Excerpts from a dataset =>
+===+
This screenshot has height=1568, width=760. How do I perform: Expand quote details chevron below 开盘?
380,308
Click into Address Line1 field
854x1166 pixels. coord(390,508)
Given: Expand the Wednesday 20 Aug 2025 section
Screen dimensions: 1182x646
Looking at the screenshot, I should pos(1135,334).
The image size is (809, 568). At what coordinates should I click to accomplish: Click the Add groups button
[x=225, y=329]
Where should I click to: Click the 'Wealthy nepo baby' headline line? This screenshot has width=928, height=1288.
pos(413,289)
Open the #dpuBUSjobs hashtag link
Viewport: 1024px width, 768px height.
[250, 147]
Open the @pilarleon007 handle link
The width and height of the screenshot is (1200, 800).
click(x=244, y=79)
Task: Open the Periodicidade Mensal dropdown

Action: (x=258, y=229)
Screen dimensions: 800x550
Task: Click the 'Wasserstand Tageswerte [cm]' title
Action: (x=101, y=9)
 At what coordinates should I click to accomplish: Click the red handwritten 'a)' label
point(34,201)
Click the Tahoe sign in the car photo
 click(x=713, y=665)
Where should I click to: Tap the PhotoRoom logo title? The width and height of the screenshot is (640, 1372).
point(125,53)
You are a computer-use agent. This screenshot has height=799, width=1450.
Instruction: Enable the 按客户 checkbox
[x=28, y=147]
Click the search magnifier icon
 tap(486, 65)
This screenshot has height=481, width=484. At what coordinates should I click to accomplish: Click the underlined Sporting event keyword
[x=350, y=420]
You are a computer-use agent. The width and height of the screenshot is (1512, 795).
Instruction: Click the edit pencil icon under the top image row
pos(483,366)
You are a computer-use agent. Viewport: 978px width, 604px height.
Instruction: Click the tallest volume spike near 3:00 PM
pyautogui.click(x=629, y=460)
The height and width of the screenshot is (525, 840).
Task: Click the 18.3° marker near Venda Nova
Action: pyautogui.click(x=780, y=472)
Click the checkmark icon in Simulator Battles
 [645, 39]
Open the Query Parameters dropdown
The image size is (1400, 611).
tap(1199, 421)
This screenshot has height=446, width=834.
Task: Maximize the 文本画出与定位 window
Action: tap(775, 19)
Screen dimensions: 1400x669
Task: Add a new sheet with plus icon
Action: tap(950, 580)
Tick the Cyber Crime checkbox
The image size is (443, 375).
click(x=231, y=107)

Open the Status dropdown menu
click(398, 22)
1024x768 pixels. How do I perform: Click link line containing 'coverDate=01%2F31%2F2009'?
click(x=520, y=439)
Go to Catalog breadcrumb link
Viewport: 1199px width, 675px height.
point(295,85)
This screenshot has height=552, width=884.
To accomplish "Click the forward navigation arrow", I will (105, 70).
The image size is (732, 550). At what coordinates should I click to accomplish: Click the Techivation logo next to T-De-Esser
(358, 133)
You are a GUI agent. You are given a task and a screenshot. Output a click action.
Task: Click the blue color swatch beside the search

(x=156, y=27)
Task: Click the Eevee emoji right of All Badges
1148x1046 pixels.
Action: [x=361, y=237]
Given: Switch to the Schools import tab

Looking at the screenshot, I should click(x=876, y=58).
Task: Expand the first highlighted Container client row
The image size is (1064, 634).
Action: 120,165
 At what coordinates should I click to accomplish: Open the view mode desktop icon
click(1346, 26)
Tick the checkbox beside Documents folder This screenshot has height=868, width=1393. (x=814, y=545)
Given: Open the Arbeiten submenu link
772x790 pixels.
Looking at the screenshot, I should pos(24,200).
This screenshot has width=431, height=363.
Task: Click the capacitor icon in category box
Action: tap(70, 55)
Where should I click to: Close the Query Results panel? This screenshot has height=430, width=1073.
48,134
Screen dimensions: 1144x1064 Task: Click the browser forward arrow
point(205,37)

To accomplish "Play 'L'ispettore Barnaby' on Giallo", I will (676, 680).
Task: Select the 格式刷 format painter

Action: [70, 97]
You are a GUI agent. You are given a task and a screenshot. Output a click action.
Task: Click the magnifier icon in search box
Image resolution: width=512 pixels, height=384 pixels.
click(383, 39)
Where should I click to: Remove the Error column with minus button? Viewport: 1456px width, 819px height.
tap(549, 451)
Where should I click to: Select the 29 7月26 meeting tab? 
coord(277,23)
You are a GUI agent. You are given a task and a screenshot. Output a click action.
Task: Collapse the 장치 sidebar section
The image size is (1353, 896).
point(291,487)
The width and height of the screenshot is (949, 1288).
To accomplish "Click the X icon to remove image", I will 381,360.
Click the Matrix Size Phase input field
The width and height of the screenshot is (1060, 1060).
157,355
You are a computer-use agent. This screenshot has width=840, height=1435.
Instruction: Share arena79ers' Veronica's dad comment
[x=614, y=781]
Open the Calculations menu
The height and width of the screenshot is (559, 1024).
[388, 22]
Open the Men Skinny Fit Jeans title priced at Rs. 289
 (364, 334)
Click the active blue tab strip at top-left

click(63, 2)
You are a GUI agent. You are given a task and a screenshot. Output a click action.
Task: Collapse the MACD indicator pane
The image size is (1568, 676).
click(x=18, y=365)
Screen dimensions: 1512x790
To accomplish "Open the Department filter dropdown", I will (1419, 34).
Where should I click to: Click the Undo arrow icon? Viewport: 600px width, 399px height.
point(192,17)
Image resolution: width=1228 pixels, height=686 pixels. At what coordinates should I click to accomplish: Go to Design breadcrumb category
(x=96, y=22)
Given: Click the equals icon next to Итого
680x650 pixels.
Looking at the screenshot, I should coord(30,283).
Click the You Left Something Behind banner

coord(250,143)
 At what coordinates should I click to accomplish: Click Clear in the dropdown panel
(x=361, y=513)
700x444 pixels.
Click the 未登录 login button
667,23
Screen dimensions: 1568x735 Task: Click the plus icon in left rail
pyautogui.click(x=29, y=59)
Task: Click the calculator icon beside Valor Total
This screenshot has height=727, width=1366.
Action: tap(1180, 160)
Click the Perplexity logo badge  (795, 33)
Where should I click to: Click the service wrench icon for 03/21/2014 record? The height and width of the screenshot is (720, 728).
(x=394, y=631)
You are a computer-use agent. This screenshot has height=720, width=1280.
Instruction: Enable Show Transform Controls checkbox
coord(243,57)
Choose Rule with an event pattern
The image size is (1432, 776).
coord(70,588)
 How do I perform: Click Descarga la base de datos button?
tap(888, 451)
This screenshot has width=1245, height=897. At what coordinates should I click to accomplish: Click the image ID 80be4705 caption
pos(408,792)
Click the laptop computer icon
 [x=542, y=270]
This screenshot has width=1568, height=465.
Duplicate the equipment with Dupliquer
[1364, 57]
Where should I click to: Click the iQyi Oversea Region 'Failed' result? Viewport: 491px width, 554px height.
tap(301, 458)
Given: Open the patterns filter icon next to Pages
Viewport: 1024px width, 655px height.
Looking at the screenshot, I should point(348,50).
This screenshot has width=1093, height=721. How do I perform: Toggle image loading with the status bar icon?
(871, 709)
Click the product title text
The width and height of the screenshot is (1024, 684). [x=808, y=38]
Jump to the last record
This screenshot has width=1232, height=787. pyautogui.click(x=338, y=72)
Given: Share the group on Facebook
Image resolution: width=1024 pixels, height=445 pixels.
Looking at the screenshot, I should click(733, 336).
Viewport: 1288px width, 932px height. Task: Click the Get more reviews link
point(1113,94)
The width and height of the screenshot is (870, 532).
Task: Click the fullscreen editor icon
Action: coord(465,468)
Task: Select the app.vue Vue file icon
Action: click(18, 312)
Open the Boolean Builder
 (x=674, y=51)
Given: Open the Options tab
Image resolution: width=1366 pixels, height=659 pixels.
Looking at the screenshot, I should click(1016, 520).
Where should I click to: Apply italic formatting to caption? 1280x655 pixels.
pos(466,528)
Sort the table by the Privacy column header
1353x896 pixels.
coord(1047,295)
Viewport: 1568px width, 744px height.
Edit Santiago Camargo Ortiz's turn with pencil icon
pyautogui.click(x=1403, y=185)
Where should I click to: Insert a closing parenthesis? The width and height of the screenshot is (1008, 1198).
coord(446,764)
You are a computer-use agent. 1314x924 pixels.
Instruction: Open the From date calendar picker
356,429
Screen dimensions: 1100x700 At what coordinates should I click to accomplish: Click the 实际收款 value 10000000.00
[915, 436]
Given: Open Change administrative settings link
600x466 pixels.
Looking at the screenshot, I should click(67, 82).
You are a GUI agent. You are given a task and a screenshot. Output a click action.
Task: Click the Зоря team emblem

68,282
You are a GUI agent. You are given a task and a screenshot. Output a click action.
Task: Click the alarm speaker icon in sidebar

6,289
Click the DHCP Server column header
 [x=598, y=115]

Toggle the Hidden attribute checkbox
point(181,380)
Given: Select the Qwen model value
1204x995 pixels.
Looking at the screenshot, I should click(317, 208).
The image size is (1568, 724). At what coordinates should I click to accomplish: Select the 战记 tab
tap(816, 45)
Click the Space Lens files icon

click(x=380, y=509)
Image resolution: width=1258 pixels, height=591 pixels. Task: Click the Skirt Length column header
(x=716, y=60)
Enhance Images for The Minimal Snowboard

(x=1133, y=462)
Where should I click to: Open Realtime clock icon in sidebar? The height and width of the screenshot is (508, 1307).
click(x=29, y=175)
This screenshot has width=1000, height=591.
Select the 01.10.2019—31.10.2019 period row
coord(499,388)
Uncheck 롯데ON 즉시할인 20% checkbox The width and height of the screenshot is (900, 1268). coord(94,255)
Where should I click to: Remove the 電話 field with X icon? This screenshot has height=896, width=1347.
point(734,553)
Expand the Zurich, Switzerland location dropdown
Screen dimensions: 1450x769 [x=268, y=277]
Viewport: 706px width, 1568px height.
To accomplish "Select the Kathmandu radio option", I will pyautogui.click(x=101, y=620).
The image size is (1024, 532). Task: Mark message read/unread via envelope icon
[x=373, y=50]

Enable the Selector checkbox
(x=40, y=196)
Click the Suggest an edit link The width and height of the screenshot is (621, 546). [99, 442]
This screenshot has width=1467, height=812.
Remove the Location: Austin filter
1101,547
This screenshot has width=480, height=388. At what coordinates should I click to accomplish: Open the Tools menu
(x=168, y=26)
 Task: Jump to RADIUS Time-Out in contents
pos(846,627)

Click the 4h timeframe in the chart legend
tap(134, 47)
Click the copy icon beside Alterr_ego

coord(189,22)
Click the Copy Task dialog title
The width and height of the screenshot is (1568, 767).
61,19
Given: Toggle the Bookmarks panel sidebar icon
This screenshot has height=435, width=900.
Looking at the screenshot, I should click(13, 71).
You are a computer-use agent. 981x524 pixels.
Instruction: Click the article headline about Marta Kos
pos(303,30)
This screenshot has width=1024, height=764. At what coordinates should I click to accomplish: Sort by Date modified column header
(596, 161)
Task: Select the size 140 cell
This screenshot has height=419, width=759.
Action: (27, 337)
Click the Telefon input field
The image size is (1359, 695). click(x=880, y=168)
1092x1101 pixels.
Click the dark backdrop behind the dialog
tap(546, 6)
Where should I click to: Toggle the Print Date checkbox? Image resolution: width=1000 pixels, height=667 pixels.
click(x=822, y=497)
+===+
If a line in the records above includes the string "section", copy it.

Given: Expand the Wednesday 20 Aug 2025 section
Task: Collapse the 장치 sidebar section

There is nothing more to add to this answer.